At initial assessment the SCN observed contact dermatitis caused by a lack of secure flange adhesion to the skin allowing effluent to seep between the flange and the skin. This was causing discomfort resulting in Anne attempting to remove the pouch during the night. This assessment prompted a change of product to a medical-grade Manuka honey flange with the rationale of improving pouch to skin adhesion, supporting skin integrity and ensuring patient comfort.
The family photographed the skin at each pouch change (Figure 8) and gave informed consent for these to be shared. The holistic nursing care and the change to a medical-grade Manuka honey adhesive flange resolved Anne's skin integrity complications.

Conclusion
Peate (2019) stated that:
‘The proverb prevention is better than cure means that it is easier to stop something happening in the first place than to have to repair the damage after it has happened, which is very appropriate in health and social care settings.’
Clinical governance might not be in the forefront of everyone's mind every minute of every day, but it is key to continuous quality improvement, which is important for patient care at all levels. Providers of health and social care services aim to deliver personalised care that is safe, effective, caring, responsive and well-led. Multidisciplinary teams often have to work together, either within or across multiple provider organisations in order to achieve this aim.

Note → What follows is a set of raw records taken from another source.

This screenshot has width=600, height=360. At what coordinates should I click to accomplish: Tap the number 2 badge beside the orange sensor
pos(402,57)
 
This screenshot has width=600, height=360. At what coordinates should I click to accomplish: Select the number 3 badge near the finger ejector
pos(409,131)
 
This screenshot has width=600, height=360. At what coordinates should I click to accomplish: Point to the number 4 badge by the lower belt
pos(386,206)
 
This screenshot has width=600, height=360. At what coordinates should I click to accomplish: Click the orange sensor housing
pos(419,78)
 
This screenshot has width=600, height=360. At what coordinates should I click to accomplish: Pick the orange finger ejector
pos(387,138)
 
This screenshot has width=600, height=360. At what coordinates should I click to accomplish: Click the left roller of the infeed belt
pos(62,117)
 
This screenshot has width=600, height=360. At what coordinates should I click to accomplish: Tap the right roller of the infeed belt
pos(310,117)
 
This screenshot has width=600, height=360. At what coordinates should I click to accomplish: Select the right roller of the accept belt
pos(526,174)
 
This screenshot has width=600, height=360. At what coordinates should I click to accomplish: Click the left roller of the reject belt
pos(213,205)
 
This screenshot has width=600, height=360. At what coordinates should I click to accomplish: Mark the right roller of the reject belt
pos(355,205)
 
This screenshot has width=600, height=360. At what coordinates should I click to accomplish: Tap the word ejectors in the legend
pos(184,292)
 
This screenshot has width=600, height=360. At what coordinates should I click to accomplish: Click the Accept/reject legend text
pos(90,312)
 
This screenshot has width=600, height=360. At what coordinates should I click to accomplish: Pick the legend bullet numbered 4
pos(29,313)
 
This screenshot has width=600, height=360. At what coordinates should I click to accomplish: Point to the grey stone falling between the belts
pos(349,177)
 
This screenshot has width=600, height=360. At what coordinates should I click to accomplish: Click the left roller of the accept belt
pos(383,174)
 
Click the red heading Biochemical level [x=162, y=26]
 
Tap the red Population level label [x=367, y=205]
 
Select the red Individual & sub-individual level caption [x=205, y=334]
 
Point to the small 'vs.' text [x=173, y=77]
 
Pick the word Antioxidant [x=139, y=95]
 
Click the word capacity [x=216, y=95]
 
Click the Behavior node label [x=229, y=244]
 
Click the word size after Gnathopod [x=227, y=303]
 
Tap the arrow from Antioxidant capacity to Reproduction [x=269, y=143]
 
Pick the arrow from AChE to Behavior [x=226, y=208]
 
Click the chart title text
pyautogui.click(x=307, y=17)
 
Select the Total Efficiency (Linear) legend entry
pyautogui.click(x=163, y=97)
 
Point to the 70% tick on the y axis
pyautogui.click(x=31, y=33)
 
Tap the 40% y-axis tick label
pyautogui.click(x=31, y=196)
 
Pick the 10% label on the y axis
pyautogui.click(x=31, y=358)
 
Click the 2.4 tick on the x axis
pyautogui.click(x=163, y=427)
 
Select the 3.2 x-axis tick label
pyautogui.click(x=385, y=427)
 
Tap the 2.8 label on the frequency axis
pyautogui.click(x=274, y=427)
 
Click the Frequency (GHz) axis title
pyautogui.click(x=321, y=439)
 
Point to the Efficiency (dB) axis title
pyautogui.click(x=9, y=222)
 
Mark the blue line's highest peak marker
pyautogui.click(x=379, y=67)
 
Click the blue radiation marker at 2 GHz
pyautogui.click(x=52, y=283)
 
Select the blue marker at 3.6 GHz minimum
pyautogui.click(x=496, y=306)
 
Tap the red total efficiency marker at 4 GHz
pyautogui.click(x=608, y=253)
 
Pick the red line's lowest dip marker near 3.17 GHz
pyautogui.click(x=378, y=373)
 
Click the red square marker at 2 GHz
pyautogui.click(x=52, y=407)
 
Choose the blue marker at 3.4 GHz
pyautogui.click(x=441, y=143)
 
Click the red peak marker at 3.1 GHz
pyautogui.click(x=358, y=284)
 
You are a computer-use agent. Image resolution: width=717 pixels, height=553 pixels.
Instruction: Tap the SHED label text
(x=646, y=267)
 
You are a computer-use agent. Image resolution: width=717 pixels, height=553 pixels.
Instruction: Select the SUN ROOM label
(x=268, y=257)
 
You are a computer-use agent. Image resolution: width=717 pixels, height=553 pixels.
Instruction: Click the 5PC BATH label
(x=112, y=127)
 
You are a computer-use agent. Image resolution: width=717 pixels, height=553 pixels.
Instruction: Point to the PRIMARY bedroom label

All this might seem a little abstract for the day-to-day care of patients, however, specialist nurses working alongside patients with long-term conditions can significantly contribute to addressing the efficiency savings targets required by the NHS. In reducing unwarranted variation in the care delivered and by making clinical decisions relating to products for patients GIRFT has never been more important for both the person with a stoma and the NHS.

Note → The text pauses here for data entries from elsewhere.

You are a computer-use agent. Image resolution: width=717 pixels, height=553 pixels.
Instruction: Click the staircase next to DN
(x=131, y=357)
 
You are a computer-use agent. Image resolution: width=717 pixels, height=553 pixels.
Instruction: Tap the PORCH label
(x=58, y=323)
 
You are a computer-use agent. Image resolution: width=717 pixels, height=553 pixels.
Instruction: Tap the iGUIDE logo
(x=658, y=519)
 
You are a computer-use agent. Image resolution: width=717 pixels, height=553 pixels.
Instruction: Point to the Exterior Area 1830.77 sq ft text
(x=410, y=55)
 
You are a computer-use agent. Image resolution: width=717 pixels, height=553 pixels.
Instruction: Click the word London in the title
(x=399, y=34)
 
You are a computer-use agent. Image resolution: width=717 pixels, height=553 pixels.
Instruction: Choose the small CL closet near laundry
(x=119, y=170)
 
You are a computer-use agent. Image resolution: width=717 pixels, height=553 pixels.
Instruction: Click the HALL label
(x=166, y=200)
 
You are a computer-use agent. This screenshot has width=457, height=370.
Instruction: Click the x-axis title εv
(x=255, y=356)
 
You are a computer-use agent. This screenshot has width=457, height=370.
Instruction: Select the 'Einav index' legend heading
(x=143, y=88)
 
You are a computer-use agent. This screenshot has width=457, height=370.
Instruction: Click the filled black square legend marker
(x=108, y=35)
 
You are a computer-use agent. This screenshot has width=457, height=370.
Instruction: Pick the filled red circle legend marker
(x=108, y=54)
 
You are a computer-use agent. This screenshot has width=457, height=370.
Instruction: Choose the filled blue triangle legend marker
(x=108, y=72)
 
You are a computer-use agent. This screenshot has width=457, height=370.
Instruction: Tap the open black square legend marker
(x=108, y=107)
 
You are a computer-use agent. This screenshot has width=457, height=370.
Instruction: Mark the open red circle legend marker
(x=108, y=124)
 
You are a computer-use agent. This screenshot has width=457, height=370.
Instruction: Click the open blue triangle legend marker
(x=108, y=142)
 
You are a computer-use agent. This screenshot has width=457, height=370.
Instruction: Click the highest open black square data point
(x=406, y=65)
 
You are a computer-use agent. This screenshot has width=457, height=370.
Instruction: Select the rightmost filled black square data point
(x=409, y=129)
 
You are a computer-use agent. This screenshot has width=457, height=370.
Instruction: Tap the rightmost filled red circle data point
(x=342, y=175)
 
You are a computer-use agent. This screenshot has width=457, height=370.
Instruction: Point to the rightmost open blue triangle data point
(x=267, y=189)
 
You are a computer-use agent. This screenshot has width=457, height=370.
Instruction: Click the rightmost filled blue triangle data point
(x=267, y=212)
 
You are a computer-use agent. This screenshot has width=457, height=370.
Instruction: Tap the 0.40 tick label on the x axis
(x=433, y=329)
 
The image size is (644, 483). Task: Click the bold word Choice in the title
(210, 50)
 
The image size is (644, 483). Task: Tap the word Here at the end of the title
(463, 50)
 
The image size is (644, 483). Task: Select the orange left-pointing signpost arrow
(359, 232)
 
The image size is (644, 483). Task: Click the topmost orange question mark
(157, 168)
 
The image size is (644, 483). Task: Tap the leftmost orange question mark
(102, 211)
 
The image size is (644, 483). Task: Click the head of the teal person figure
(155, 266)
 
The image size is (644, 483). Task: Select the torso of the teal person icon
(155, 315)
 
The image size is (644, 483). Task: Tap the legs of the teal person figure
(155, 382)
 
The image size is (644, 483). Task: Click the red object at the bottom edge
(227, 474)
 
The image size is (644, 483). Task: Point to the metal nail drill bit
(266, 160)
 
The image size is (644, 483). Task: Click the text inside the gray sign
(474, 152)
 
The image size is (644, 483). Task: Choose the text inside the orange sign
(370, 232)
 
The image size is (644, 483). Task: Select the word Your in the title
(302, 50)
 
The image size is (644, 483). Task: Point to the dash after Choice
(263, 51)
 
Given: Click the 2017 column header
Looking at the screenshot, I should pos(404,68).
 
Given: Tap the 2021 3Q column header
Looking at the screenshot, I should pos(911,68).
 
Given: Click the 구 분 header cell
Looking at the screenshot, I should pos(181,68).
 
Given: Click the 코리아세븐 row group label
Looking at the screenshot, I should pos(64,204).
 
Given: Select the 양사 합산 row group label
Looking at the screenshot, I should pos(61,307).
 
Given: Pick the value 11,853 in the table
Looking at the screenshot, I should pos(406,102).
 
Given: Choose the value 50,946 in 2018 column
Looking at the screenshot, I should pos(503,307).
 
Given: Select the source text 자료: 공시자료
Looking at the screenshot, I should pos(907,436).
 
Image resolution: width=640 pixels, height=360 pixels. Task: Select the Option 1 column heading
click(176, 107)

Designing and implementing definitive care pathways to manage the challenges presented by people following stoma formation that then can be replicated across an entire stoma care population is challenging due to contextual features of the care settings, geographical localities and localised constraints in which it will be used. Care delivery in the community varies depending on locality with patients seen more or less frequently depending on the assessed clinical need.
In understanding and following up from baseline observations in patients presenting to clinicians with peristomal skin complications, this study shows the importance of re-assessing patients' holistic stoma management in relation to their current peristomal skin condition.

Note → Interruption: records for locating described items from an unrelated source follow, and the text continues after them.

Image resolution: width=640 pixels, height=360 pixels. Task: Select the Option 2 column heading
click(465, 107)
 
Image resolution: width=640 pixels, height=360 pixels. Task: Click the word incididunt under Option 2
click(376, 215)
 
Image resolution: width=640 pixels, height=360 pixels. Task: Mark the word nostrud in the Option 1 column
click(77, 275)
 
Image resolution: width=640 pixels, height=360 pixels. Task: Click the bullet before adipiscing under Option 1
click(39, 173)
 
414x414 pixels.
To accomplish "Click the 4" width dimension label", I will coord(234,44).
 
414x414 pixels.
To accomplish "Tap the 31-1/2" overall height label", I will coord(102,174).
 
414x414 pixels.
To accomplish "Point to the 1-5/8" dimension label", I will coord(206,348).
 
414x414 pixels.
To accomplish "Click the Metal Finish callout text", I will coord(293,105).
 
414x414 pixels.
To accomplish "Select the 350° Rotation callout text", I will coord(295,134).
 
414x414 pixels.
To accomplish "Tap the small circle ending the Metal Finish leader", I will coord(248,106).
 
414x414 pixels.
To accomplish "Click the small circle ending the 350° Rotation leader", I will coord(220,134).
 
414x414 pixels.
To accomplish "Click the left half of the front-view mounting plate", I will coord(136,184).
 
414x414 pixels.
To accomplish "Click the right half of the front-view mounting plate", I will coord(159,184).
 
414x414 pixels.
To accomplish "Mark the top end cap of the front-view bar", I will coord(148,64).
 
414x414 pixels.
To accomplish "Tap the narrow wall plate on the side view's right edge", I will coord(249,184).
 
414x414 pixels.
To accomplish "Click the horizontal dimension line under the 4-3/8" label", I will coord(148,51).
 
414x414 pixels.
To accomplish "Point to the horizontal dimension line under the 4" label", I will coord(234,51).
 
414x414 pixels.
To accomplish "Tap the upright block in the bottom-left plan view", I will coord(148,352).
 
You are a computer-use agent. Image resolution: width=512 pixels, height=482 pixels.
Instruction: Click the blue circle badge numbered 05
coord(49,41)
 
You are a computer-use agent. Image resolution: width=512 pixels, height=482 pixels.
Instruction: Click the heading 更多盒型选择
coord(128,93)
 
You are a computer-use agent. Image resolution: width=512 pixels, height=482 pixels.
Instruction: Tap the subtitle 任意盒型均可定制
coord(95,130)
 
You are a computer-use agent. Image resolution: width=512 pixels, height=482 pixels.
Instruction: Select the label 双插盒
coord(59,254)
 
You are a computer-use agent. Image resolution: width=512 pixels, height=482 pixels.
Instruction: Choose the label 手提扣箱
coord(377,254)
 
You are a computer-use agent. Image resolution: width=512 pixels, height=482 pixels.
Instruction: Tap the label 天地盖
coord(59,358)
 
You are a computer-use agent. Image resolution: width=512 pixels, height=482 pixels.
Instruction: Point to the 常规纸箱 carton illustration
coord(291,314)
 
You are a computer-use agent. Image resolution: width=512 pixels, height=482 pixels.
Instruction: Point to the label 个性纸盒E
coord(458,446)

As shown within this study the extent of the problem of peristomal skin complications within their current nursing caseloads was reflected by 43% of the SCNs who reported they had over 60% of patients assessed with peristomal skin complications.
The design of this study enabled detailed patient outcomes to be captured across 26 independent nursing centres, facilitating the review of real-life experiences of patients following the use of a pouching system where the flange contained Manuka honey. The study questionnaire captured the change of treatment pathways implemented by the SCNs as they sought to reduce the level of PSC experienced by their patients.
The change within clinical practice for the study cohort is supported by Kelly O'Flynn's (2016) statement that the assessment and evaluation of the peristomal skin can help nurses decide which is the most appropriate treatment from the wide range of products available.
Results from the independent, multi-centre study supports that through clinical intervention and a reassessment of a patient's stoma, using the most appropriate flange type can improve patient outcomes.
This study brings to the forefront the benefits medical-grade Manuka honey in a flange can provide to both patients and nurses when managing PSC.
Patients and their clinical needs must remain at the very heart of what we do as nurses, a philosophy supported and embedded in the pillars of The Code;
‘Prioritise people, practice effectively, promote safety and promote professionalism and trust.’